● Questions:
a. Decide whether each statement below agrees with the EBITDAX excerpt. Answer yes or no for each, and quote the words from the excerpt that decide it. (i) The credit facility caps total debt to EBITDAX at 3.75 to 1 on a rolling four-quarter basis. (ii) EBITDAX is a measure of net income as determined by U.S. GAAP. (iii) The critical accounting policies have changed since the Form 10-K for the year ended December 31, 2008.
b. Extend the EBITDAX excerpt, picking up where it stops.

There has been no change in our critical accounting policies from those disclosed in our Form 10-K for the year ended December 31, 2008.

Non-GAAP Financial Measures

EBITDAX represents earnings before interest expense, income taxes, depreciation, depletion, amortization and accretion, property impairments, exploration expense, unrealized derivative gains and losses, and non-cash compensation expense. EBITDAX is not a measure of net income or cash flow as determined by U. S. GAAP. Management believes EBITDAX is useful because it allows them to more effectively evaluate our operating performance and compare the results of its operations from period to period without regard to its financing methods or capital structure. We exclude the items listed above from net income in arriving at EBITDAX because these amounts can vary substantially from company to company within its industry depending upon accounting methods and book values of assets, capital structures and the method by which the assets were acquired. EBITDAX should not be considered as an alternative to, or more meaningful than, net income or cash flow as determined in accordance with GAAP or as an indicator of a company’s operating performance or liquidity. Certain items excluded from EBITDAX are significant components in understanding and assessing a company’s financial performance, such as a company’s cost of capital and tax structure, as well as the historic costs of depreciable assets, none of which are components of EBITDAX. Our computations of EBITDAX may not be comparable to other similarly titled measures of other companies. We believe that EBITDAX is a widely followed measure of operating performance and may also be used by investors to measure our ability to meet future debt service requirements, if any. Our credit facility requires that we maintain a total debt to EBITDAX ratio of no greater than 3.75 to 1 on a rolling four-quarter basis. The credit facility defines EBITDAX consistently with the definition of EBITDAX utilized and presented by us. The following table is a reconciliation of our net income to EBITDAX.

 

     Three months ended June 30,    Six months ended June 30,
     2009     2008    2009     2008

Net income (loss)

● Data:
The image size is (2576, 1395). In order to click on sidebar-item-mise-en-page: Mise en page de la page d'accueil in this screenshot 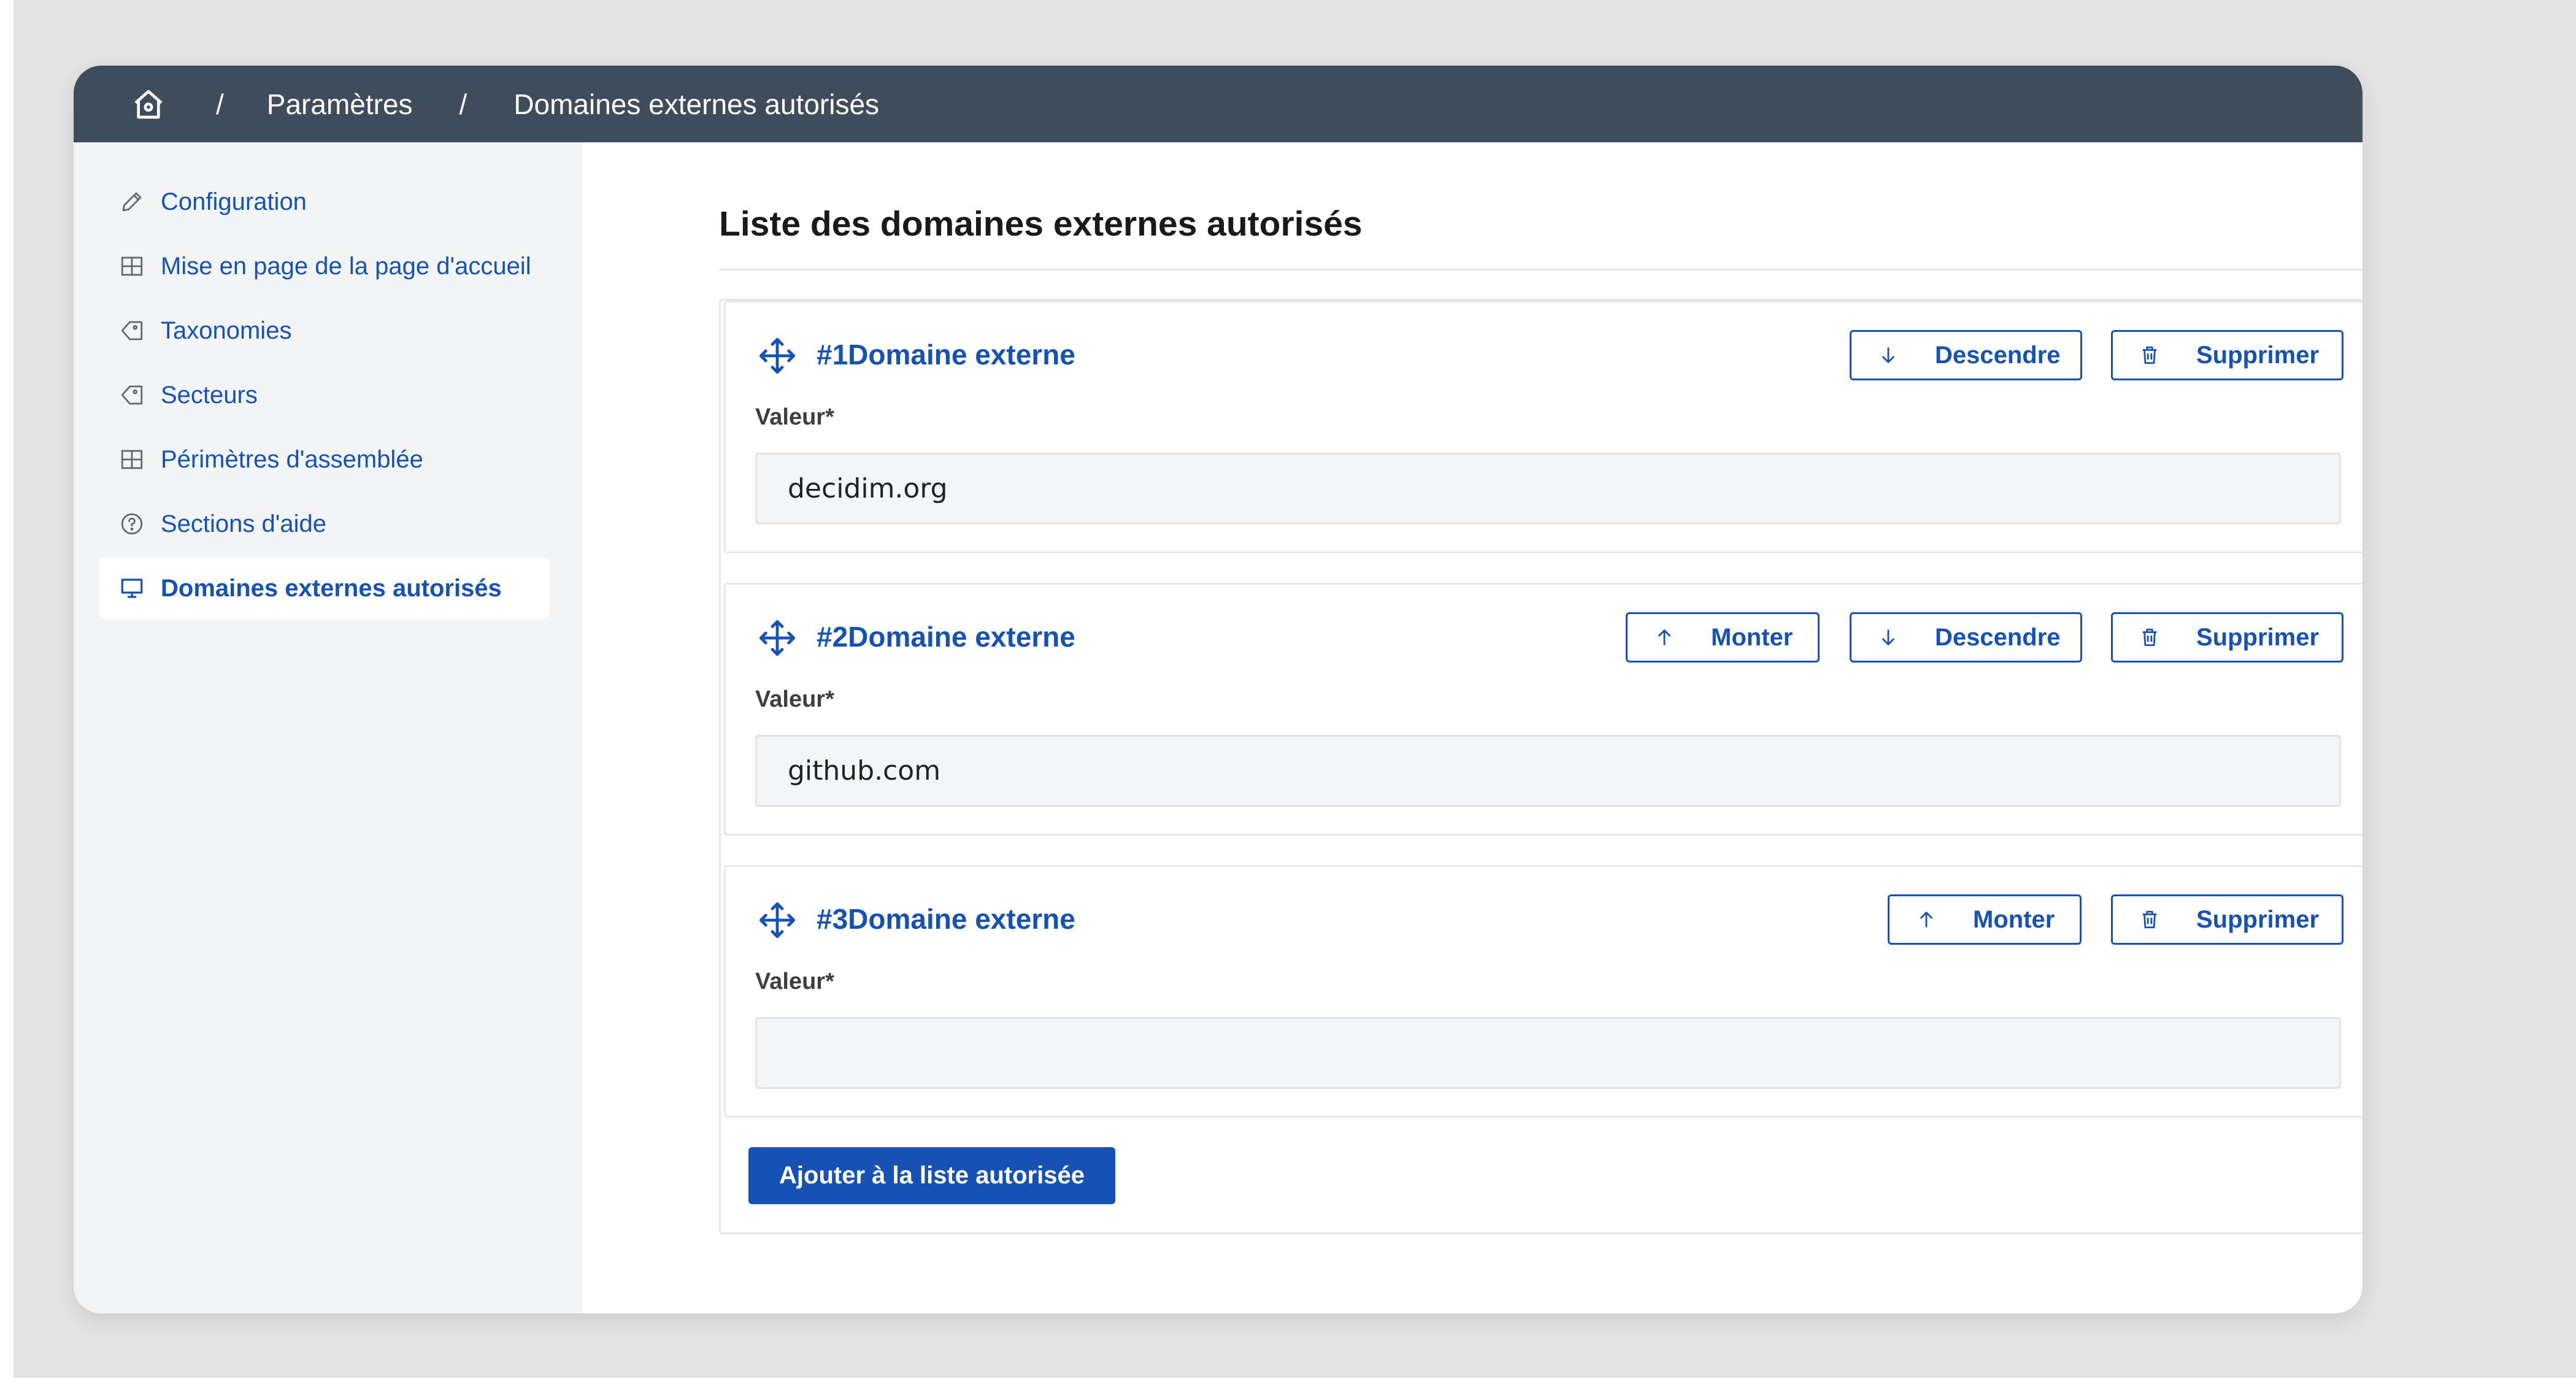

● Responses by task:
a.
(i) Yes: "Our credit facility requires that we maintain a total debt to EBITDAX ratio of no greater than 3.75 to 1 on a rolling four-quarter basis."
(ii) No: "EBITDAX is not a measure of net income or cash flow as determined by U. S. GAAP."
(iii) No: "There has been no change in our critical accounting policies from those disclosed in our Form 10-K for the year ended December 31, 2008."

b.
   $ 13,508      $ 127,307    $ (13,105   $ 215,278

Unrealized gain on derivative instruments

     (890     —        (890     —  

Interest expense

     4,723        2,865      9,310        6,276

Provision (benefit) for income taxes

     8,251        75,305      (8,008     125,915

Depreciation, depletion, amortization and accretion

     53,148        28,062      103,845        56,708

Property impairments

     23,275        3,153      58,700        7,673

Exploration expense

     1,530        5,731      8,649        10,993

Equity compensation

     2,705        2,527      5,422        3,895
                             

EBITDAX

   $ 106,250      $ 244,950    $ 163,923      $ 426,738

 

ITEM 3. Quantitative and Qualitative Disclosures About Market Risk

General

We are exposed to a variety of market risks including credit risk, commodity price risk and interest rate risk. We address these risks through a program of risk management which may include the use of derivative instruments.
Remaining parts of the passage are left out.